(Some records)
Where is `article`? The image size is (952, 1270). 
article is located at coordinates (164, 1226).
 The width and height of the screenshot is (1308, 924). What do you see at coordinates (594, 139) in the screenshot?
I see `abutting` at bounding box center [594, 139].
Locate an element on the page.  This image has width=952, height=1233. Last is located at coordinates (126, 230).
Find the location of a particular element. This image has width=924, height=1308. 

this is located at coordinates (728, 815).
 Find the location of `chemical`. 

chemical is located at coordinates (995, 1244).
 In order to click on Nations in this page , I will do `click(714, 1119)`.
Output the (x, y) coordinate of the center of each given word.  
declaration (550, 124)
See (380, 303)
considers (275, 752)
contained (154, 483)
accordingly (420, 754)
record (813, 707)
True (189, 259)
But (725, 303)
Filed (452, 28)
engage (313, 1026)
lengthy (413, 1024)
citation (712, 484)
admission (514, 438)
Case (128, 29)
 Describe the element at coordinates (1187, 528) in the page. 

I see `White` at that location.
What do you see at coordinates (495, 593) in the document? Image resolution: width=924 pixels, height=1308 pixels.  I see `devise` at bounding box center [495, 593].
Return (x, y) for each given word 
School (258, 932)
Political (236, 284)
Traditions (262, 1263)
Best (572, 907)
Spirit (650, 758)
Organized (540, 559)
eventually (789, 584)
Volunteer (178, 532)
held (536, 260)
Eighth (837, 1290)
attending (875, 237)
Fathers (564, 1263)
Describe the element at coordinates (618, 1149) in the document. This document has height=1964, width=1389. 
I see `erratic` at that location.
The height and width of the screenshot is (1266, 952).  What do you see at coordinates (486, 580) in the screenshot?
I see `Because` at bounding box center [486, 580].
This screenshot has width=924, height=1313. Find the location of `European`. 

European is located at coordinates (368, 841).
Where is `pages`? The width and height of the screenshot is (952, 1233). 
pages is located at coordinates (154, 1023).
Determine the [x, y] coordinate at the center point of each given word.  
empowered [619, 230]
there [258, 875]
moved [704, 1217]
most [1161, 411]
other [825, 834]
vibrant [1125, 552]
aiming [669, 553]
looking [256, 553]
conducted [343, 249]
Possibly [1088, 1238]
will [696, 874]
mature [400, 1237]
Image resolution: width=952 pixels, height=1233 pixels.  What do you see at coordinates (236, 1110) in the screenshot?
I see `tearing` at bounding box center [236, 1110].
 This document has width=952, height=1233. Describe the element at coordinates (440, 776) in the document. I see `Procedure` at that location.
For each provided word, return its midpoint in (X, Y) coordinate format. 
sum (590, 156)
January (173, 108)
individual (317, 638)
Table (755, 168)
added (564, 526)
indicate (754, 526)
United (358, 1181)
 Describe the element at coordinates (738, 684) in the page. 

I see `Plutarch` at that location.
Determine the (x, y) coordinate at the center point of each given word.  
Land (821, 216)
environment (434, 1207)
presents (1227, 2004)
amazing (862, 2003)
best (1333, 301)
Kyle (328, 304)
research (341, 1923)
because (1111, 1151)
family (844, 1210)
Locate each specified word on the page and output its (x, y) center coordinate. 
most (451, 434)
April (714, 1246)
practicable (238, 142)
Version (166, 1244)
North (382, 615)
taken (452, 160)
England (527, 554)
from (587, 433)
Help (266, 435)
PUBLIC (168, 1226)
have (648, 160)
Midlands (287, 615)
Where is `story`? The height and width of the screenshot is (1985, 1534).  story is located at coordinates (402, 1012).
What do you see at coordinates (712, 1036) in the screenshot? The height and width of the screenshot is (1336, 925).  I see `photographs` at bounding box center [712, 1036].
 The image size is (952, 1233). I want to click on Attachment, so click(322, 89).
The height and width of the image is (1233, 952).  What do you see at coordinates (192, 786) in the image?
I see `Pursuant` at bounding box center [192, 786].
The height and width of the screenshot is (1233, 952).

TASK REQUIREMENTS
Swap every instance of "Find the location of" in the listing for "Locate" and reproduce the lines with nothing else changed.

ANSWER TO THE PROBLEM
Where is `article`? The image size is (952, 1270). 
article is located at coordinates (164, 1226).
 The width and height of the screenshot is (1308, 924). What do you see at coordinates (594, 139) in the screenshot?
I see `abutting` at bounding box center [594, 139].
Locate an element on the page.  This image has width=952, height=1233. Last is located at coordinates (126, 230).
Locate a particular element. This image has width=924, height=1308. 

this is located at coordinates (728, 815).
 Locate `chemical`. 

chemical is located at coordinates (995, 1244).
 In order to click on Nations in this page , I will do `click(714, 1119)`.
Output the (x, y) coordinate of the center of each given word.  
declaration (550, 124)
See (380, 303)
considers (275, 752)
contained (154, 483)
accordingly (420, 754)
record (813, 707)
True (189, 259)
But (725, 303)
Filed (452, 28)
engage (313, 1026)
lengthy (413, 1024)
citation (712, 484)
admission (514, 438)
Case (128, 29)
 Describe the element at coordinates (1187, 528) in the page. 

I see `White` at that location.
What do you see at coordinates (495, 593) in the document? Image resolution: width=924 pixels, height=1308 pixels.  I see `devise` at bounding box center [495, 593].
Return (x, y) for each given word 
School (258, 932)
Political (236, 284)
Traditions (262, 1263)
Best (572, 907)
Spirit (650, 758)
Organized (540, 559)
eventually (789, 584)
Volunteer (178, 532)
held (536, 260)
Eighth (837, 1290)
attending (875, 237)
Fathers (564, 1263)
Describe the element at coordinates (618, 1149) in the document. This document has height=1964, width=1389. 
I see `erratic` at that location.
The height and width of the screenshot is (1266, 952).  What do you see at coordinates (486, 580) in the screenshot?
I see `Because` at bounding box center [486, 580].
This screenshot has width=924, height=1313. Locate `European`. 

European is located at coordinates (368, 841).
Where is `pages`? The width and height of the screenshot is (952, 1233). 
pages is located at coordinates (154, 1023).
Determine the [x, y] coordinate at the center point of each given word.  
empowered [619, 230]
there [258, 875]
moved [704, 1217]
most [1161, 411]
other [825, 834]
vibrant [1125, 552]
aiming [669, 553]
looking [256, 553]
conducted [343, 249]
Possibly [1088, 1238]
will [696, 874]
mature [400, 1237]
Image resolution: width=952 pixels, height=1233 pixels.  What do you see at coordinates (236, 1110) in the screenshot?
I see `tearing` at bounding box center [236, 1110].
 This document has width=952, height=1233. Describe the element at coordinates (440, 776) in the document. I see `Procedure` at that location.
For each provided word, return its midpoint in (X, Y) coordinate format. 
sum (590, 156)
January (173, 108)
individual (317, 638)
Table (755, 168)
added (564, 526)
indicate (754, 526)
United (358, 1181)
 Describe the element at coordinates (738, 684) in the page. 

I see `Plutarch` at that location.
Determine the (x, y) coordinate at the center point of each given word.  
Land (821, 216)
environment (434, 1207)
presents (1227, 2004)
amazing (862, 2003)
best (1333, 301)
Kyle (328, 304)
research (341, 1923)
because (1111, 1151)
family (844, 1210)
Locate each specified word on the page and output its (x, y) center coordinate. 
most (451, 434)
April (714, 1246)
practicable (238, 142)
Version (166, 1244)
North (382, 615)
taken (452, 160)
England (527, 554)
from (587, 433)
Help (266, 435)
PUBLIC (168, 1226)
have (648, 160)
Midlands (287, 615)
Where is `story`? The height and width of the screenshot is (1985, 1534).  story is located at coordinates (402, 1012).
What do you see at coordinates (712, 1036) in the screenshot? The height and width of the screenshot is (1336, 925).  I see `photographs` at bounding box center [712, 1036].
 The image size is (952, 1233). I want to click on Attachment, so click(322, 89).
The height and width of the image is (1233, 952).  What do you see at coordinates (192, 786) in the image?
I see `Pursuant` at bounding box center [192, 786].
The height and width of the screenshot is (1233, 952).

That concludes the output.